From the data that follows, set down exactly the lines from the one with "This screenshot has height=868, width=1391." through the one with "Given: Open the Insert (插入) ribbon tab", counting both. Pictures stay out.

◇ ◇ ◇ ◇ ◇

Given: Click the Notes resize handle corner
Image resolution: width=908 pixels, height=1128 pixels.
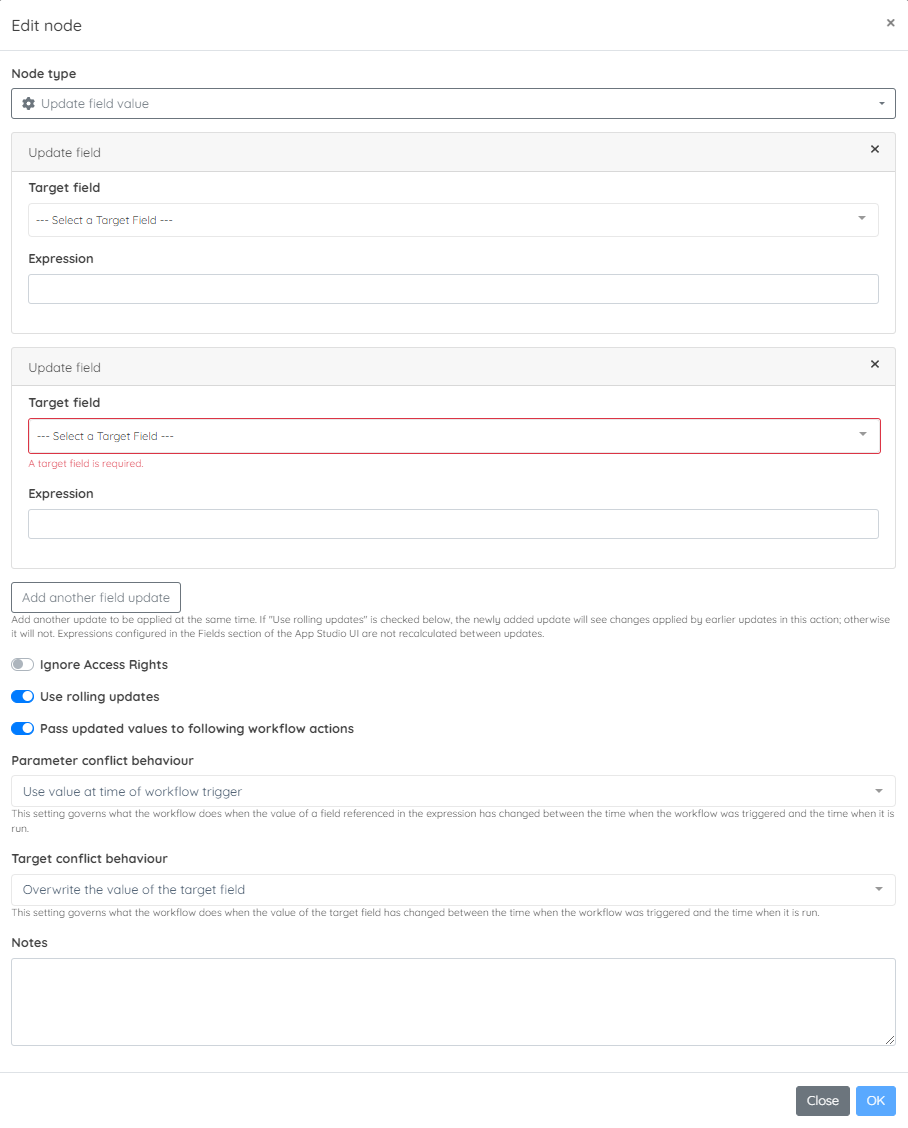Looking at the screenshot, I should point(890,1040).
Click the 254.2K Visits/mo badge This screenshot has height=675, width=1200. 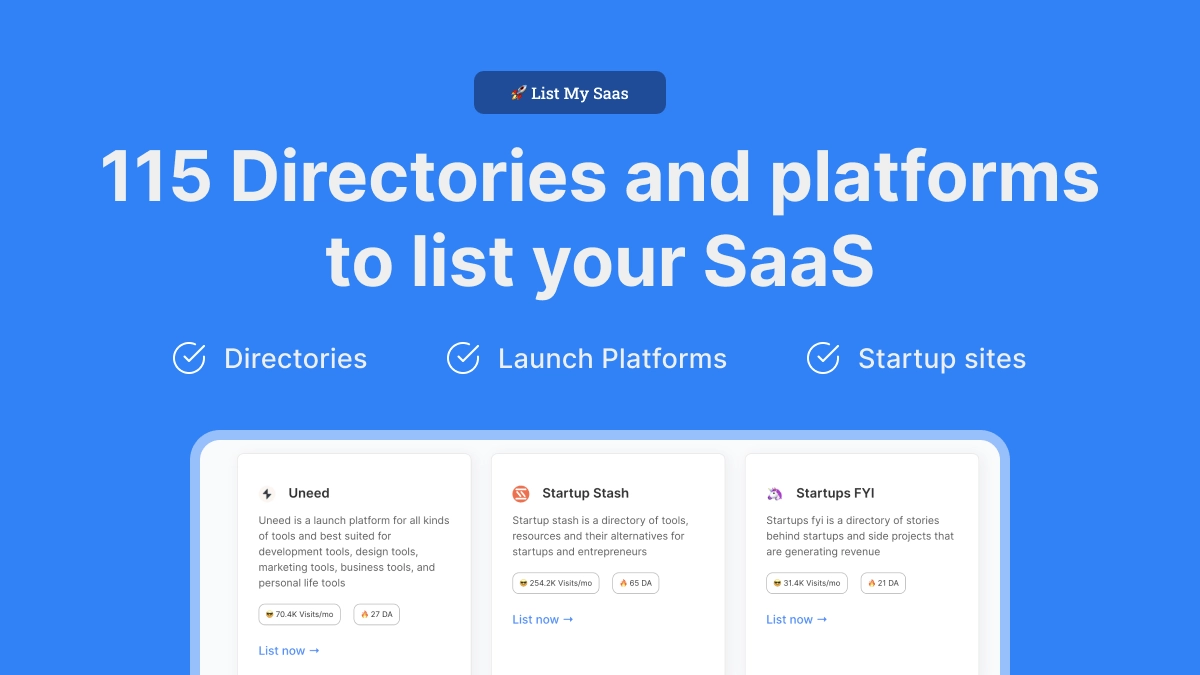555,583
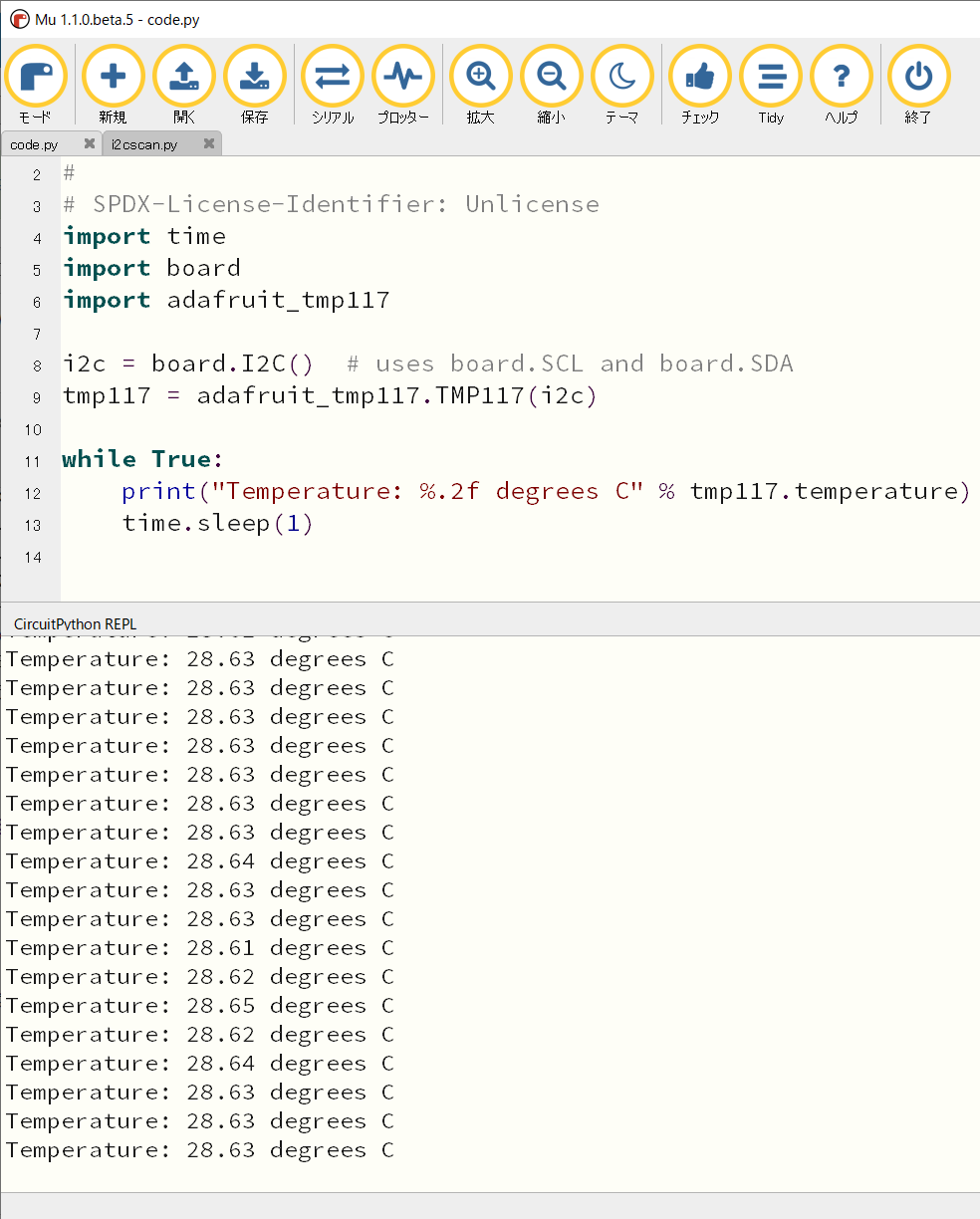Click inside the CircuitPython REPL output

[x=498, y=896]
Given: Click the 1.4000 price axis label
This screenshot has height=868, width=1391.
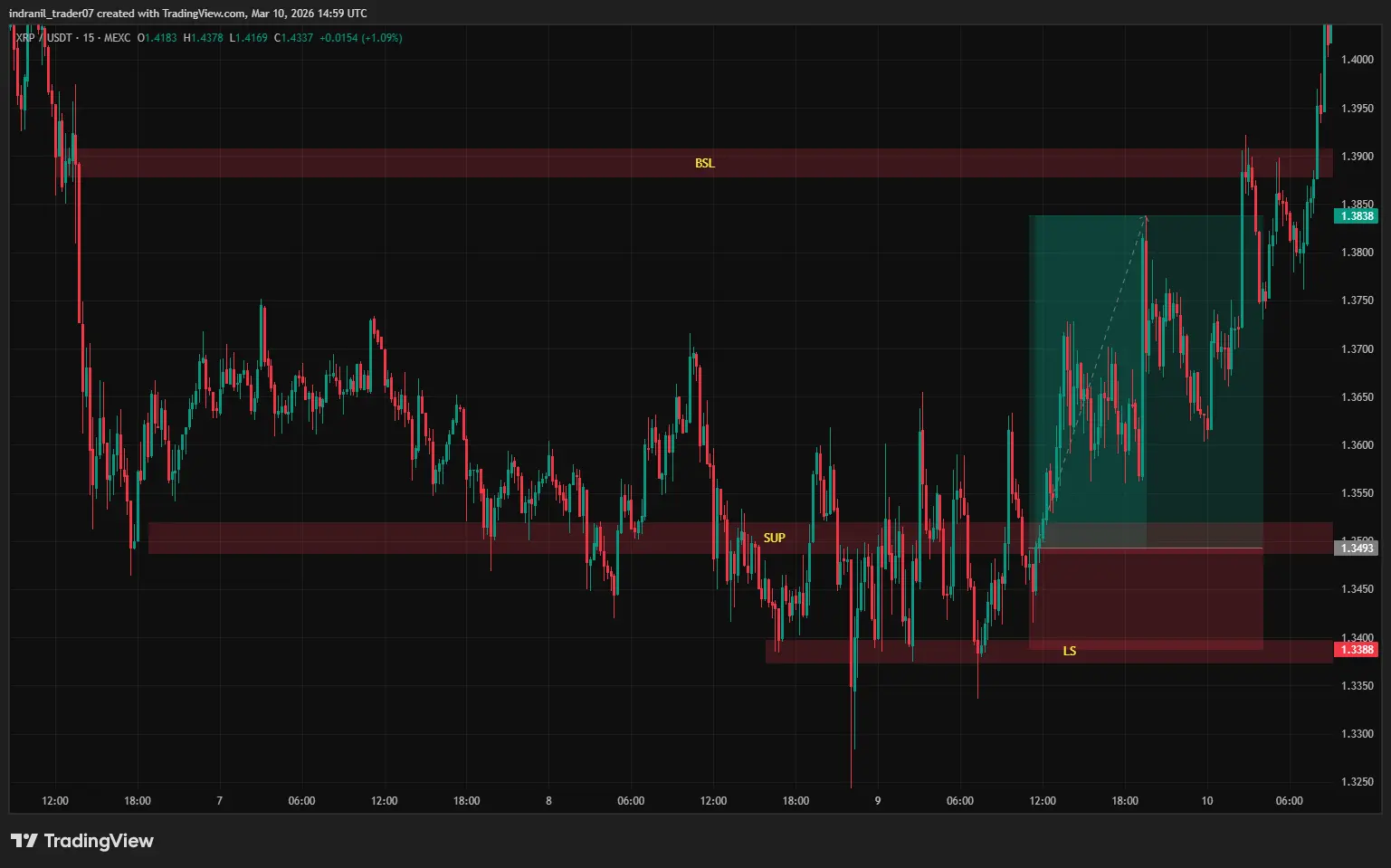Looking at the screenshot, I should [1357, 60].
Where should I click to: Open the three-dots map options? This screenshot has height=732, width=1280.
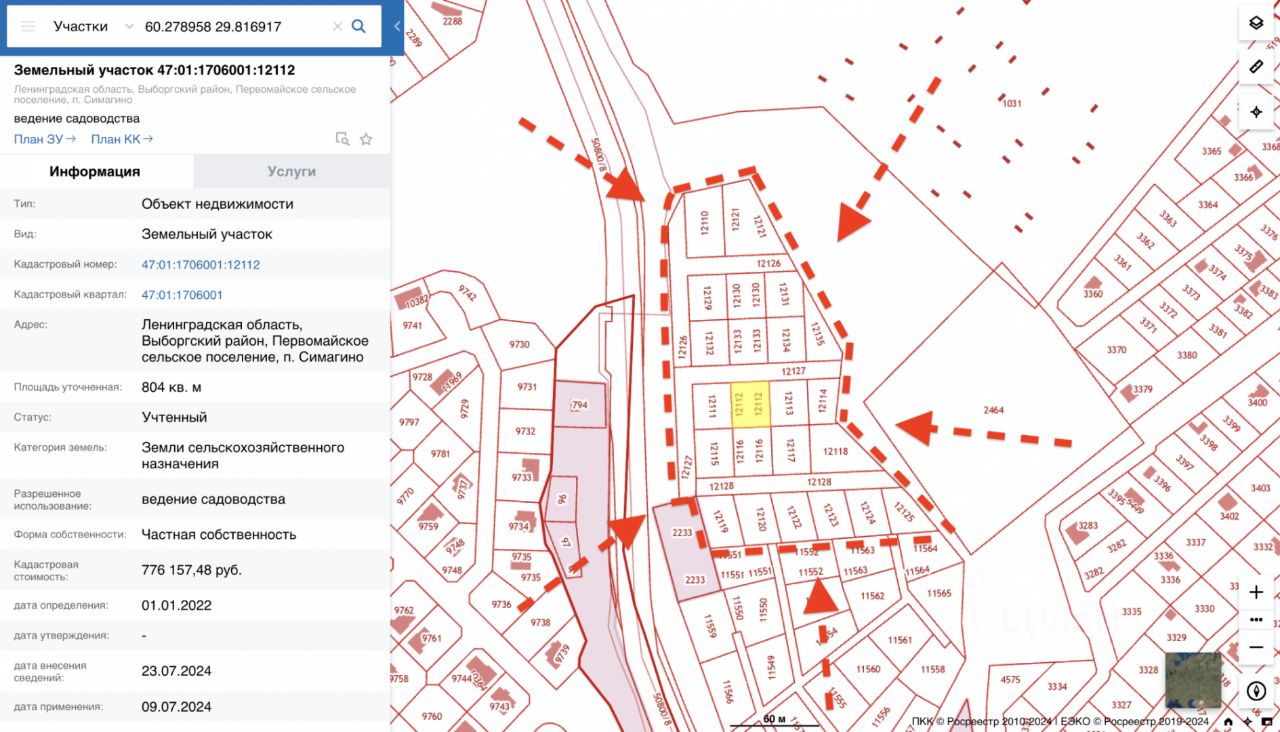pyautogui.click(x=1257, y=620)
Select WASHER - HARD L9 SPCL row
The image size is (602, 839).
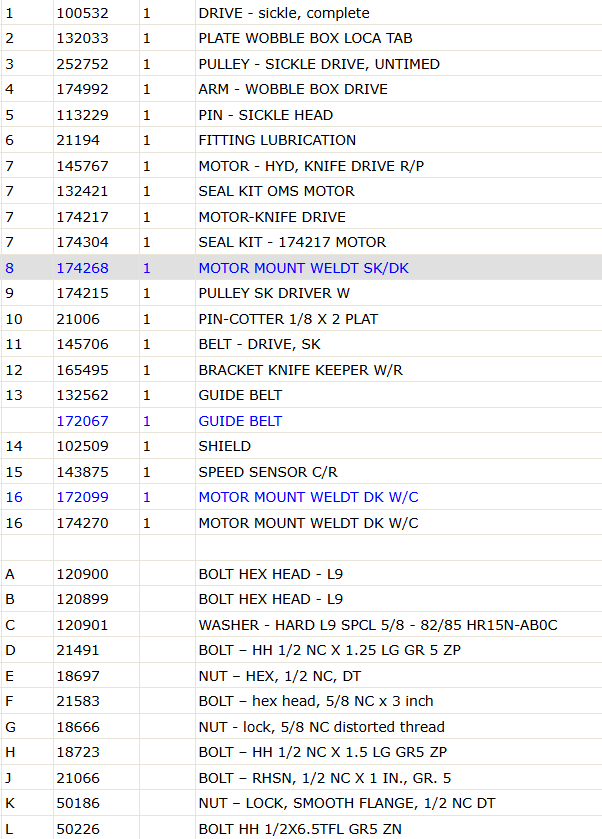pos(301,625)
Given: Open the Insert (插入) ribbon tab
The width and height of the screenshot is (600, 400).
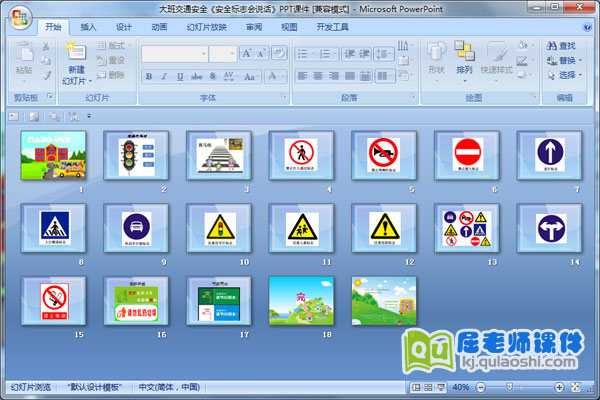Looking at the screenshot, I should pos(89,27).
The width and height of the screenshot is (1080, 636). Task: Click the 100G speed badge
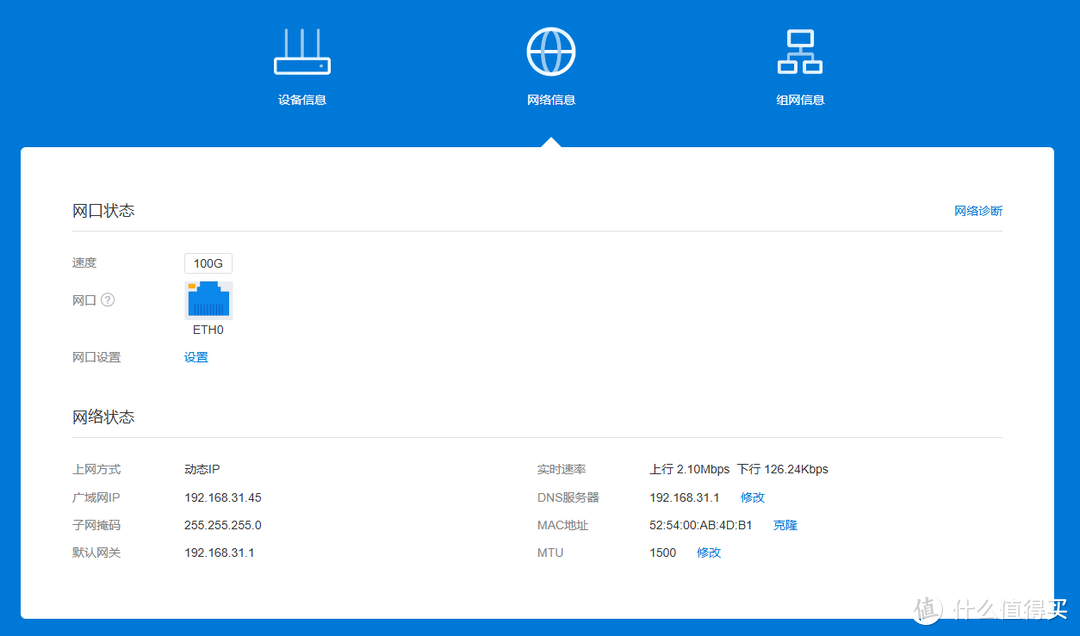(x=208, y=264)
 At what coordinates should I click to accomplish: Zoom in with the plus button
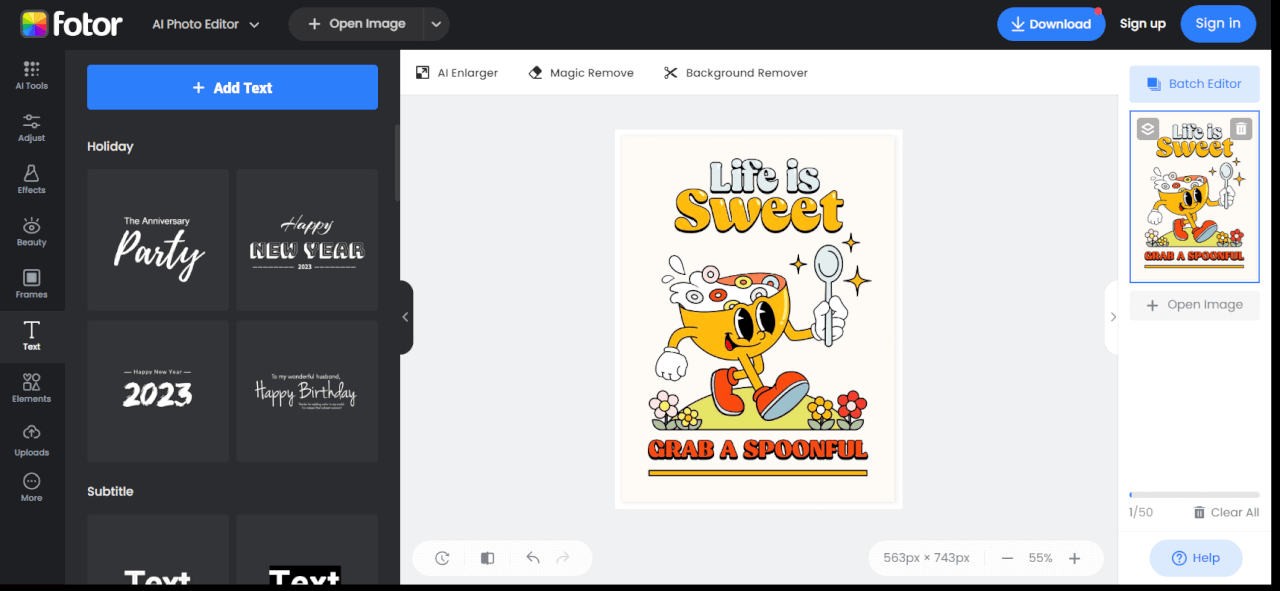1075,558
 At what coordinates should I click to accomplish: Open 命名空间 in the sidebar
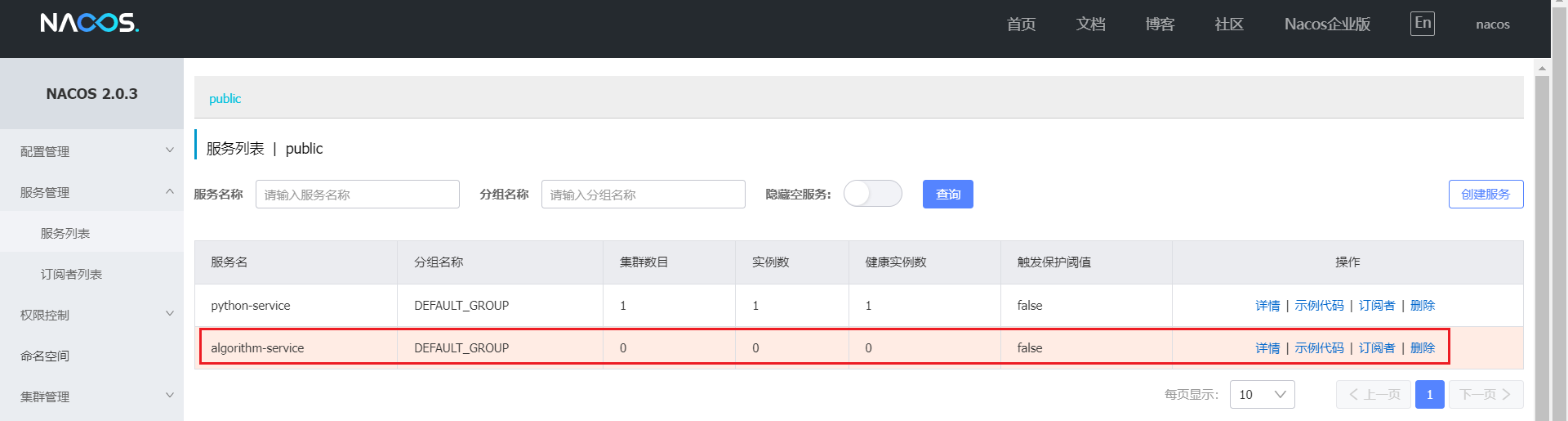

◇ ◇ ◇ ◇ ◇

» **Answer space**:
This screenshot has height=868, width=1391.
Looking at the screenshot, I should [1357, 60].
Where should I click to: Open the three-dots map options? This screenshot has height=732, width=1280.
pyautogui.click(x=1257, y=620)
Select WASHER - HARD L9 SPCL row
The image size is (602, 839).
pos(301,625)
Given: Open the Insert (插入) ribbon tab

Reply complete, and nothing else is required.